3. De Europese Gemeenschap en haar lidstaten verwachten dat het Aanvullend Protocol volledig en op niet-discriminerende wijze wordt toegepast, en dat alle belemmeringen voor het vrije verkeer van goederen, inclusief beperkingen op middelen van vervoer, worden opgeheven. Turkije moet het Protocol volledig toepassen ten aanzien van alle EU-lidstaten. De EU zal een en ander op de voet volgen en de volledige toepassing in 2006 evalueren. De Europese Gemeenschap en haar lidstaten benadrukken dat de opening van onderhandelingen over de relevante hoofdstukken afhangt van het gegeven dat Turkije zijn op overeenkomst berustende verplichtingen jegens alle lidstaten nakomt. Als Turkije verzuimt zijn verplichtingen volledig na te komen, zal dat gevolgen hebben voor de algemene vooruitgang van de onderhandelingen.

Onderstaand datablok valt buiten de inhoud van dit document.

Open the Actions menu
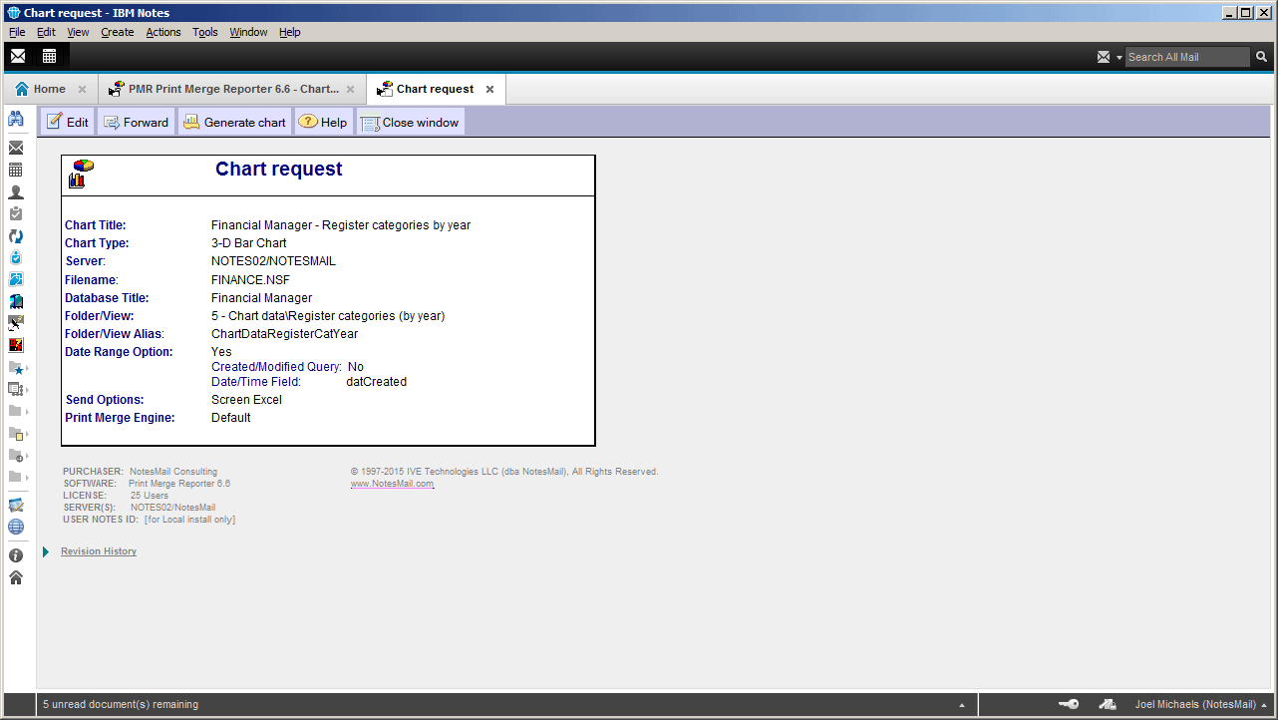This screenshot has height=720, width=1278. 163,32
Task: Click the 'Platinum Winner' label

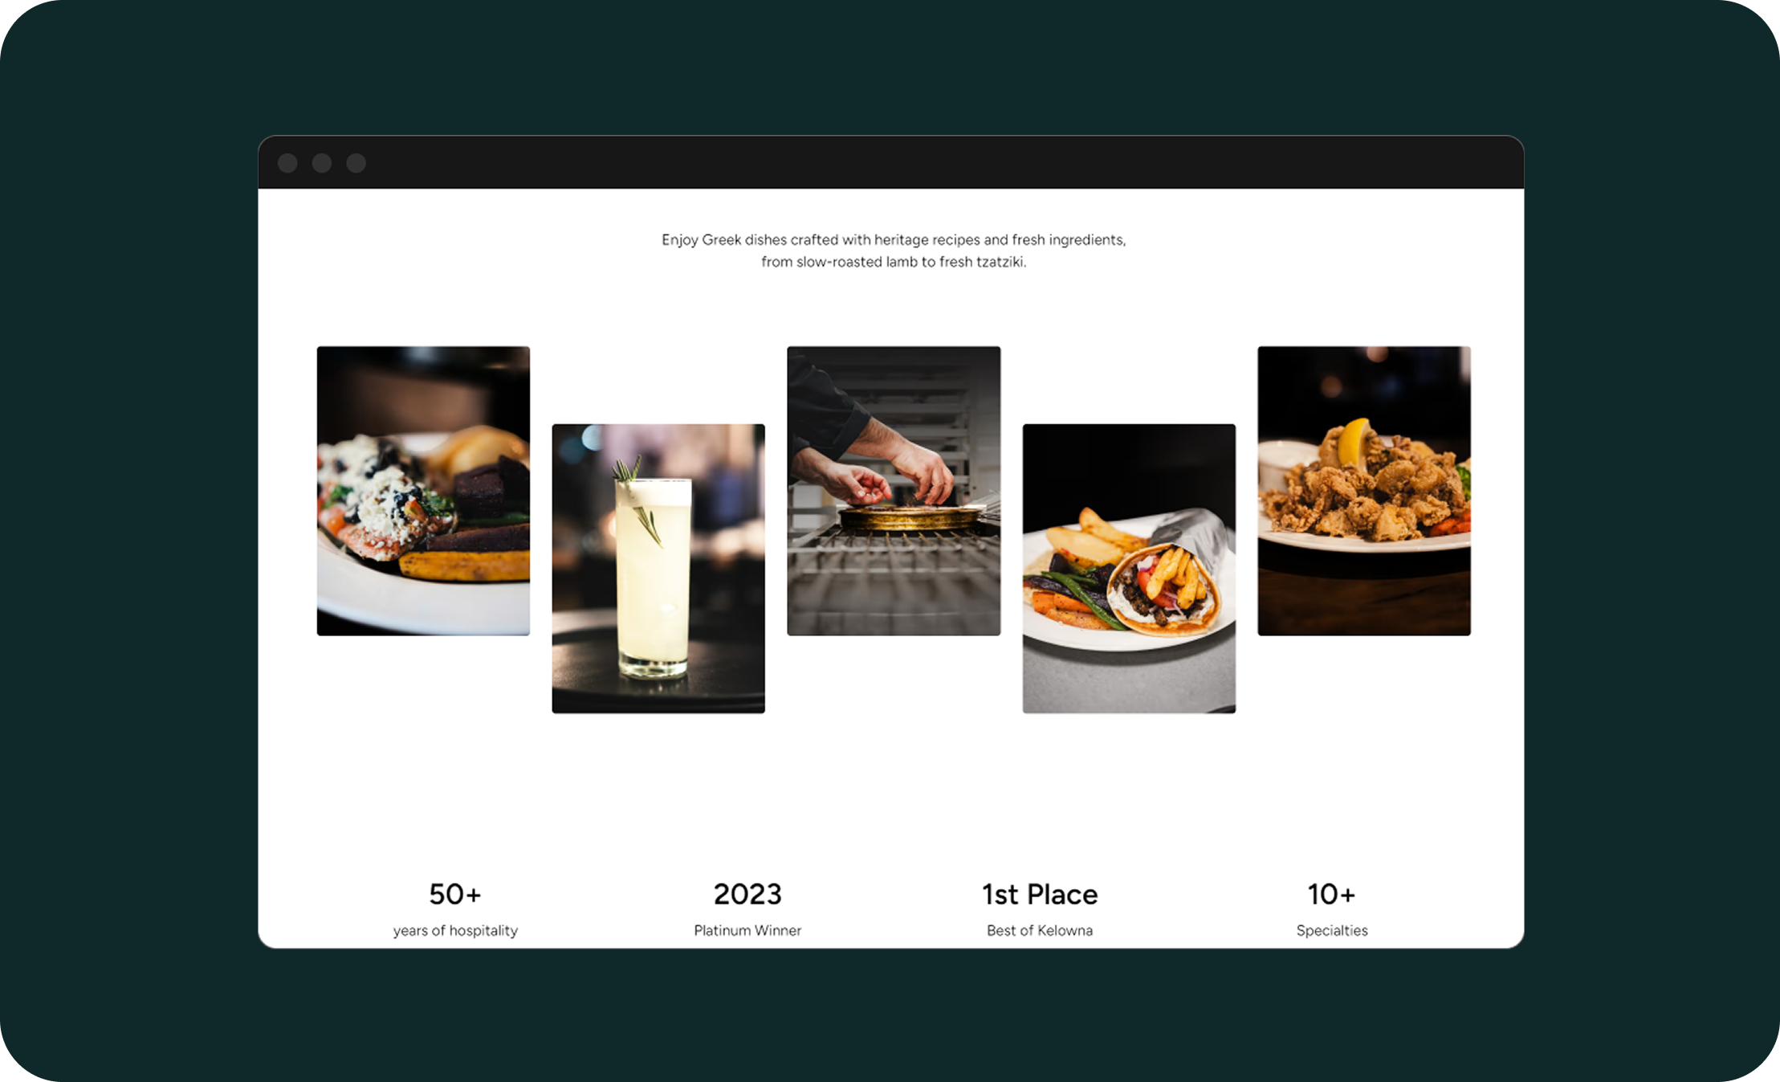Action: [x=747, y=930]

4. De Europese Gemeenschap en haar lidstaten herinneren eraan dat de Republiek Cyprus op 1 mei 2004 een lidstaat van de Europese Unie is geworden. Zij onderstrepen dat zij alleen de Republiek Cyprus als volkenrechtelijk subject beschouwen.
5. De erkenning van alle lidstaten is een noodzakelijk onderdeel van het toetredingsproces. De EU beklemtoont dan ook hoe belangrijk zij het vindt dat de betrekkingen tussen Turkije en alle EU-lidstaten zo spoedig mogelijk worden genormaliseerd.
6. De Raad zal in 2006 zorgen voor de follow-up van de vorderingen met bovengenoemde kwesties.
7. In het kader van deze verklaring zijn de Europese Gemeenschap en haar lidstaten het erover eens dat het van belang is steun te verlenen aan de inspanningen van de secretaris-generaal van de VN om tot een allesomvattende regeling van de kwestie Cyprus te komen die aansluit bij de desbetreffende resoluties van de VN-Veiligheidsraad en bij de beginselen waarop de EU gegrond is, en dat een rechtvaardige en duurzame regeling zal bijdragen tot vrede, stabiliteit en harmonieuze betrekkingen in de regio."